Using others linkage groups established in clone CL Brener, we identified chromosomal rearrangements involving one band in the G strain and two bands in clone D11 or vice versa (Figure 4). Markers XM_799116, XM_803657, tryparedoxin peroxidase (TryP) and NLI were assigned to only one in silico chromosome (TcChr7) approximately 0.39 Mb long in clone CL Brener. They hybridized to one chromosomal band (0.96 Mb) in the G strain and two chromosomal bands in clone D11, one of the same size (0.96 Mb) that mapped on the G strain and another 1.17 Mb long (Figure 4A). Markers XM_801648, XM_801647, beta propeller protein-1 (Bpp-1) and XM_801649 were assigned to a single in silico chromosome (TcChr22) approximately 0.71 Mb long in clone CL Brener. They hybridized with two bands (0.96 and 1.29 Mb) in the G strain and only one band (1.07 Mb) in clone D11. Again, chromosome size differences between the isolates were small – up to 330 kb – suggesting small chromosome rearrangements. The fact that markers from TcChr7 and TcChr22 hybridized with the same 0.96 Mb band in the G strain indicates the presence of two heterologous chromosomes of the same size in this band in the parental strain.

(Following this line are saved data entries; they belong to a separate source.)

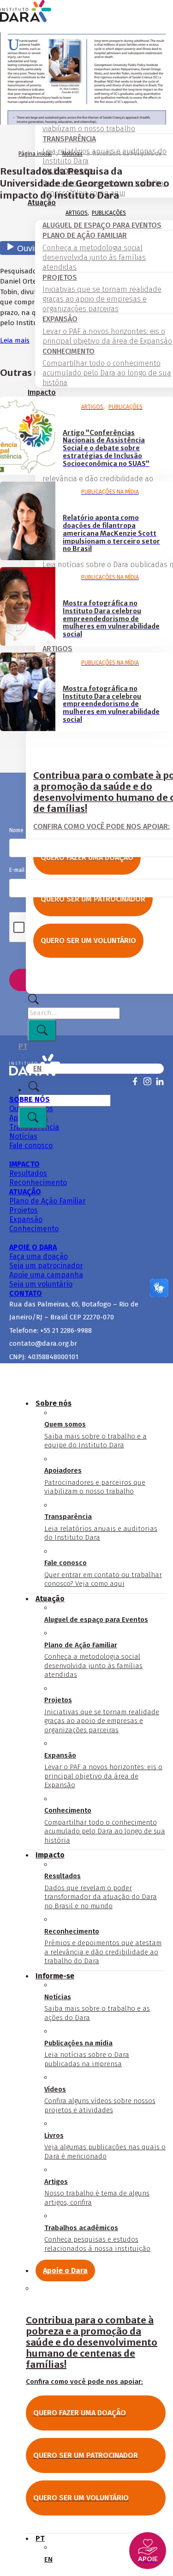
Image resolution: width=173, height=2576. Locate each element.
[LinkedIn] (160, 1081)
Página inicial (35, 154)
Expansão (103, 1770)
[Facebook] (135, 1081)
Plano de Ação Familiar (93, 1660)
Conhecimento (104, 1825)
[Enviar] (42, 1030)
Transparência (100, 1527)
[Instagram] (147, 1081)
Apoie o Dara (65, 2270)
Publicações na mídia (86, 2053)
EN (37, 1068)
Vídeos (99, 2099)
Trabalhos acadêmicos (97, 2238)
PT (22, 1046)
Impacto (42, 392)
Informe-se (55, 1975)
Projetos (101, 1715)
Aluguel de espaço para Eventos (96, 1619)
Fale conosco (103, 1573)
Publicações (109, 213)
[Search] (33, 1002)
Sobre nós (54, 1403)
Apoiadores (94, 1480)
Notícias (72, 154)
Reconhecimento (102, 1946)
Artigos (77, 213)
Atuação (50, 1598)
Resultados (100, 1891)
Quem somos (95, 1434)
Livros (105, 2145)
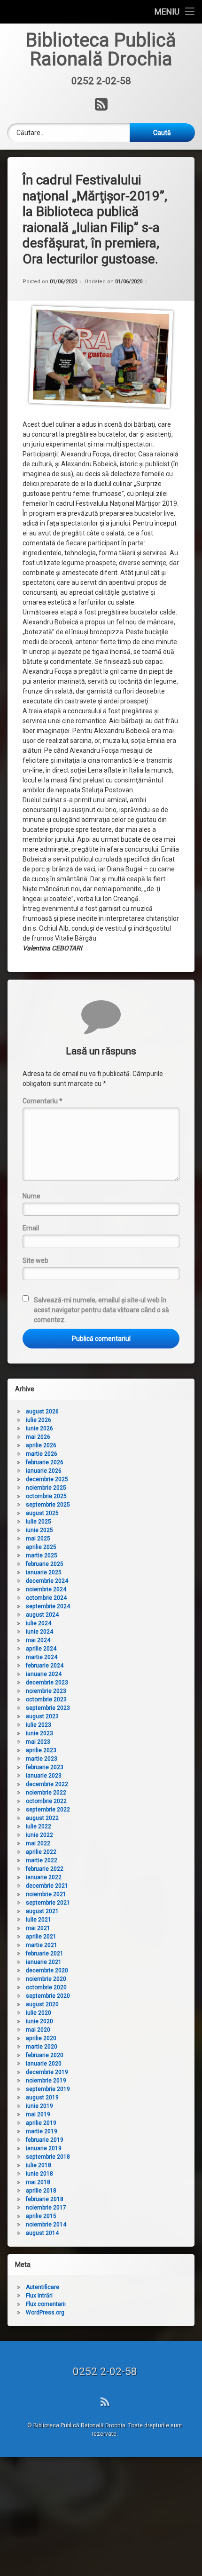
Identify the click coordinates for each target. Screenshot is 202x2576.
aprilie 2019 (41, 2123)
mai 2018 (38, 2182)
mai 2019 (38, 2114)
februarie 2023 (44, 1767)
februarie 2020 (44, 2055)
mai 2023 (38, 1742)
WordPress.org (45, 2312)
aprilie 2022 (41, 1852)
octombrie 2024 (46, 1598)
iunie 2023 (39, 1733)
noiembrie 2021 (46, 1894)
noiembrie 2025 (46, 1487)
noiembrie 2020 (46, 1979)
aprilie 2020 (41, 2038)
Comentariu (42, 1101)
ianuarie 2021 (44, 1962)
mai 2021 (38, 1928)
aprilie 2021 (41, 1936)
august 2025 (42, 1513)
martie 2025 (41, 1555)
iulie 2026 (38, 1420)
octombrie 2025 (46, 1496)
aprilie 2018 (41, 2190)
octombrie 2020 (46, 1987)
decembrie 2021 (47, 1885)
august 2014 (42, 2233)
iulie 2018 (38, 2165)
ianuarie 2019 (44, 2148)
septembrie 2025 (48, 1504)
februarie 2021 (44, 1953)
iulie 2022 (38, 1826)
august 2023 (42, 1716)
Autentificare (42, 2287)
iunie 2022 (39, 1835)
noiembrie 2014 (46, 2224)
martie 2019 (41, 2131)
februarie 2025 (44, 1564)
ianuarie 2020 (44, 2063)
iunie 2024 (39, 1631)
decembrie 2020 (47, 1970)
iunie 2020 (39, 2021)
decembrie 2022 (47, 1784)
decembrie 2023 (47, 1682)
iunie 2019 (39, 2106)
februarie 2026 (44, 1462)
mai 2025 (38, 1538)
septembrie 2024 (48, 1606)
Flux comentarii (46, 2304)
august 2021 (42, 1911)
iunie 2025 (39, 1530)
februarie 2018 (44, 2199)
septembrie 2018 (48, 2156)
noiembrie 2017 (46, 2207)
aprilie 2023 (41, 1750)
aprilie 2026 (41, 1445)
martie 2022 (41, 1860)
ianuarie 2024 (44, 1674)
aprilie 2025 (41, 1547)
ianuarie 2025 (44, 1572)
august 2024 (42, 1614)
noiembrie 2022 (46, 1792)
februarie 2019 (44, 2140)
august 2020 (42, 2004)
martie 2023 (41, 1758)
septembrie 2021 (48, 1902)
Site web (35, 1260)
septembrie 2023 (48, 1708)
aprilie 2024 (41, 1648)
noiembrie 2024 (46, 1589)
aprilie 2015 (41, 2216)
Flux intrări (39, 2295)
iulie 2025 (38, 1521)
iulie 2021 (38, 1919)
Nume (31, 1196)
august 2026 (42, 1411)
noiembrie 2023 (46, 1691)
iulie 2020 (38, 2013)
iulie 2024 (38, 1623)
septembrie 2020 (48, 1996)
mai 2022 (38, 1843)
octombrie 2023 (46, 1699)
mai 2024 (38, 1640)
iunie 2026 (39, 1428)
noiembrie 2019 (46, 2080)
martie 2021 (41, 1945)
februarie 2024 (44, 1665)
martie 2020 (41, 2046)
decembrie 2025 (47, 1479)
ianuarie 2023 (44, 1775)
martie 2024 (41, 1657)
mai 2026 (38, 1437)
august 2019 (42, 2097)
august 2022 (42, 1818)
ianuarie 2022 (44, 1877)
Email (31, 1228)
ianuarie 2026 (44, 1470)
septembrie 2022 (48, 1809)
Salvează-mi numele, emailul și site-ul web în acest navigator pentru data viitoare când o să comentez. (101, 1310)
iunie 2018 (39, 2173)
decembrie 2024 (47, 1581)
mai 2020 (38, 2029)
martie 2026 (41, 1454)
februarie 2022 (44, 1869)
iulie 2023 (38, 1725)
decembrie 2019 (47, 2072)
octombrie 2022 (46, 1801)
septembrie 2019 (48, 2089)
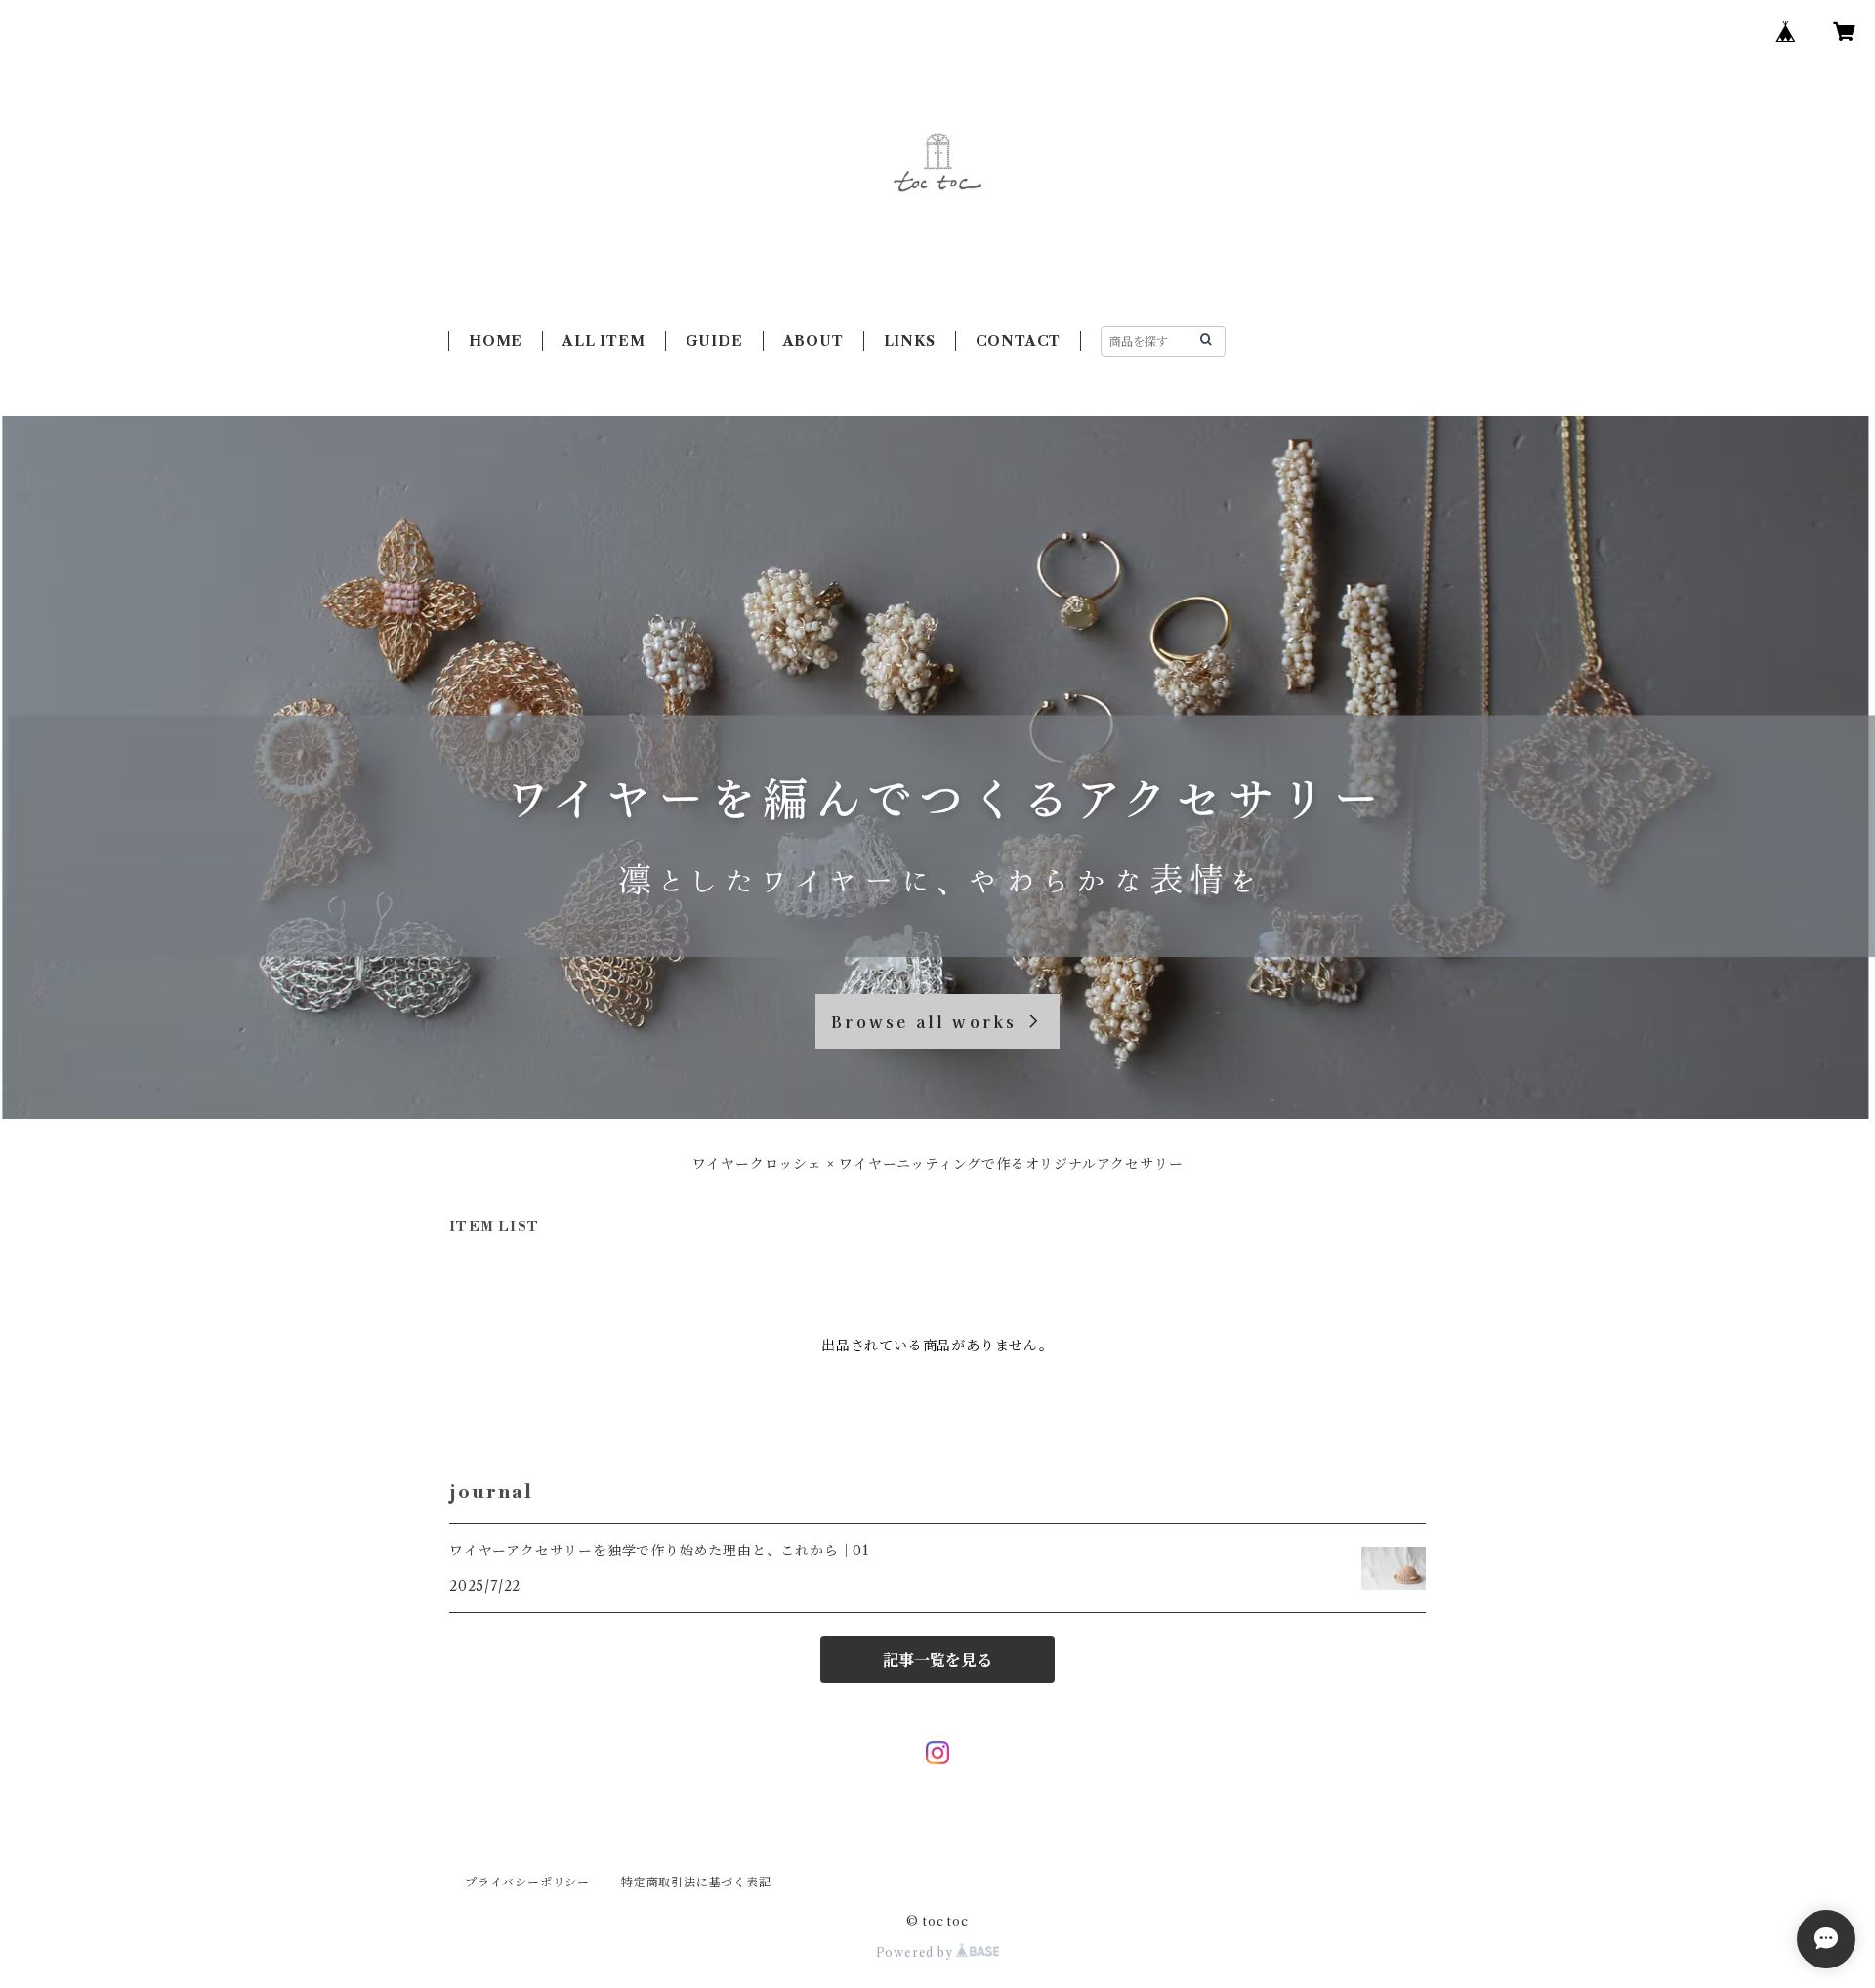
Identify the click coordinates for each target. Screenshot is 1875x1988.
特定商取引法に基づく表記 (696, 1882)
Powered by (916, 1952)
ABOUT (813, 341)
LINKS (910, 341)
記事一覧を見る (937, 1660)
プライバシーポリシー (527, 1882)
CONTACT (1019, 341)
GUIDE (714, 341)
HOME (495, 341)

The distribution of three T. cruzi species-specific repetitive DNA sequences (the satellite DNA element and the non-LTR retrotransposons L1Tc and TcTREZO) is shown in Figure S2. Variations in karyotypes between the G strain and clone D11 were confirmed by hybridization of these probes with the chromosomal bands (Figure S2).
Large chromosomal rearrangements
The α- and β-tubulin genes were mapped on two chromosomal bands of 1.35 and 2.00 Mb in the parental G strain whereas in clone D11 they were translocated to two bands of 2.35 and 2.58 Mb (Figure 5A). Since the T. cruzi α- and β-tubulin genes are in physically linked as alternating tubulin repeat units (; GenBank AF091836 and M97956; Bartholomeu DC, personal communication), our results suggest that the complete tubulin repeat unit was translocated to large chromosomes in clone D11. To understand this phenomenon and to investigate to what extent homologous chromosomes can be different in size, the following approaches were used: 1) hybridization of the chromoblots with probes located on the same chromosomal bands in which tubulin genes were mapped; 2) restriction analysis tubulin loci and estimation of copy number of tubulin genes in the G strain and clone D11.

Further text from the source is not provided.